The functioning of the cooling element is based on the spin of the electrons. Spin is a fundamental property of an electron that corresponds with its magnetic moment (the strength and direction of its magnetic field). Although physicists have used spin for cooling purposes before, this is the first time that they have successfully done this in insulating materials.
miniscule cooling element that uses spin waves to transport heat in electrical insulators
The sample used for the measurement. In the middle, from top to bottom, is the platinum strip. Electrons move through this strip and produce a spin current in the direction of the underlying insulator. The spins of the electrons that reach the boundary ensure that the spins in the insulator become excited. Two zigzag shaped thermometers made from platinum and constantan measure the temperature difference close to the boundary.
Heat transport through a nanopillar
In previous research ("Direct observation of the spin-dependent Peltier effect"), the scientists let a current of electrons flow through magnetic metals. In a magnetic field, the spins of these electrons will align in the same direction, namely parallel to the magnetisation. The researchers sent the electrons through a pillar that consisted of two magnetic layers (with a non-magnetic layer in between). The pillar used was miniscule – about a thousand times smaller than the thickness of a human hair.
An electron that starts in the bottom layer aligns its spin to the direction of magnetisation in that layer. Subsequently the electron flows to the top layer. If the direction of magnetisation there is the same as in the bottom layer then the spin is still oriented parallel to the magnetisation. Electrons with a parallel spin direction transport more heat than electrons with an opposite spin direction. So in this case, the electrons ensure that a lot of heat is transported through the entire pillar. If the electrons, however, encounter a magnetisation in the opposite direction in the top layer, the heat transport is suppressed. Using this knowledge the researchers successfully caused a measurable temperature difference between the two sides of the pillar.
Spin waves
This method does not work in an electrical insulator – a material that does not easily conduct electrons. Nevertheless, the researchers have now found a cooling method that also works in insulating materials. In the new research they demonstrated that the spins on the boundary between a non-magnetic metal and a magnetic insulator cause so-called spin waves that transport heat to or from the material.

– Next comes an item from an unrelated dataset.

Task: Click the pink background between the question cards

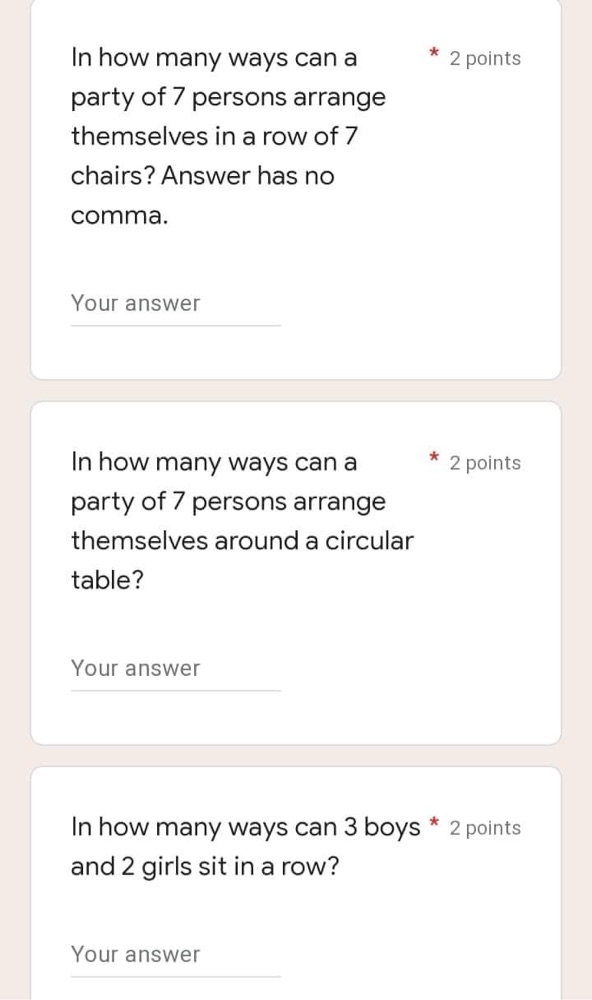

The researchers used a 200-nanometre thick insulator of yttrium-iron garnet (a mineral) with a 20 by 200 micrometre layer of platinum on top. Electrons can easily flow through the conducting platinum but when they reach the insulating garnet they cannot go any further. Nevertheless, the spin of the electrons is transferred: the magnetic moment of the electron influences the magnetic moment (and therefore the spin) of the electrons in the insulator that are at the boundary between the two materials. Through magnetic coupling this spin change is subsequently transferred to electrons that are situated further away from the boundary. In this manner a wave of spin changes appears to proceed through the material. The spin wave also transfers heat to or from the boundary. Dependent on the direction of both the spin and the magnetisation in the mineral, the boundary will therefore cool down or heat up.
Thermometers
The researchers placed small, highly sensitive thermometers just a few micrometres away from the boundary and used these to detect the temperature differences while electrons flowed through the platinum strip. The physicists subsequently compared their measurements with the above-mentioned theory. The temperature differences, just 0.25 millicelsius in size, appear to confirm the theory.